Este artigo busca analisar e explicar as modificações por que passa um mesmo tropo literário – o do escravo doméstico como portador de uma carta amorosa – em três produções ficcionais brasileiras do século XIX, a saber: Rosa (1849), de Joaquim Manuel de Macedo; O demônio familiar (1857), de José de Alencar; e, por fim, Iaiá Garcia (1878), de Machado de Assis. Argumenta-se que, ao colocar em cena o escravo doméstico como portador de uma carta amorosa, esses autores discutem, de maneiras distintas, todas historicamente determinadas, um mesmo problema social, que diz respeito às normas de autoridade senhorial e sua dissolução ao longo do século XIX.
☆ ☆ ☆ ☆
## ITEM DA TAREFA 1:
Liste todas as obras ficcionais citadas no texto do documento, indicando para cada uma o ano e o autor.
## ITEM DA TAREFA 2:
Repita sem alterações o trecho do texto do documento que vai de "Este artigo busca" até "do século XIX.".

## TRECHOS DO MATERIAL:
☆ ☆ ☆ ☆
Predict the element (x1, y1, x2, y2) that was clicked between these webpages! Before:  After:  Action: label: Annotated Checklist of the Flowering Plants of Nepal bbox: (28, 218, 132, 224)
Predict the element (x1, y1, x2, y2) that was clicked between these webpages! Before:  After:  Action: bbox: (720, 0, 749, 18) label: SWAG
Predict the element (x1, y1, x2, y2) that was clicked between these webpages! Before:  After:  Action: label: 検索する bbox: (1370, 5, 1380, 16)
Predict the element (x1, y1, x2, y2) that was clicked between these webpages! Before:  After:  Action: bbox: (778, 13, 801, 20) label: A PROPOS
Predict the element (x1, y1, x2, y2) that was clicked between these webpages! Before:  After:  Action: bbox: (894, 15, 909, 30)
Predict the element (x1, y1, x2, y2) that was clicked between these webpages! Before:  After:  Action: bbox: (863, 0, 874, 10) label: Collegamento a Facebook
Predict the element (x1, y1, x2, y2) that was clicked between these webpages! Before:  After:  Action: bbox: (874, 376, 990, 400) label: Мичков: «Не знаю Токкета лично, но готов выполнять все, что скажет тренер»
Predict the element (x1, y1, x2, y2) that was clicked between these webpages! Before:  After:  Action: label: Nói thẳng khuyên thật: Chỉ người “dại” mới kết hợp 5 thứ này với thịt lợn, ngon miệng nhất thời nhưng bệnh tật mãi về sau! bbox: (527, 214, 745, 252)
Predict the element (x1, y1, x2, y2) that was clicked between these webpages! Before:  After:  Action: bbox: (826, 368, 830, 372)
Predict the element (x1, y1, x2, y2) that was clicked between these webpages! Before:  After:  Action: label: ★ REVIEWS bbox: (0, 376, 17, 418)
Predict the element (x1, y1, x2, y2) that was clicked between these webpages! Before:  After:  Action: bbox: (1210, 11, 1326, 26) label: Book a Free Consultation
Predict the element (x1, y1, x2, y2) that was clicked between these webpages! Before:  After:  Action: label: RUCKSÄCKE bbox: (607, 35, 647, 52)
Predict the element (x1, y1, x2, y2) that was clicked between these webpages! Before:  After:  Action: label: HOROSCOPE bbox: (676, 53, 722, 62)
☆ ☆ ☆ ☆
## RESPOSTA ESPERADA 1:
- Rosa (1849), de Joaquim Manuel de Macedo
- O demônio familiar (1857), de José de Alencar
- Iaiá Garcia (1878), de Machado de Assis

## RESPOSTA ESPERADA 2:
Este artigo busca analisar e explicar as modificações por que passa um mesmo tropo literário – o do escravo doméstico como portador de uma carta amorosa – em três produções ficcionais brasileiras do século XIX, a saber: Rosa (1849), de Joaquim Manuel de Macedo; O demônio familiar (1857), de José de Alencar; e, por fim, Iaiá Garcia (1878), de Machado de Assis. Argumenta-se que, ao colocar em cena o escravo doméstico como portador de uma carta amorosa, esses autores discutem, de maneiras distintas, todas historicamente determinadas, um mesmo problema social, que diz respeito às normas de autoridade senhorial e sua dissolução ao longo do século XIX.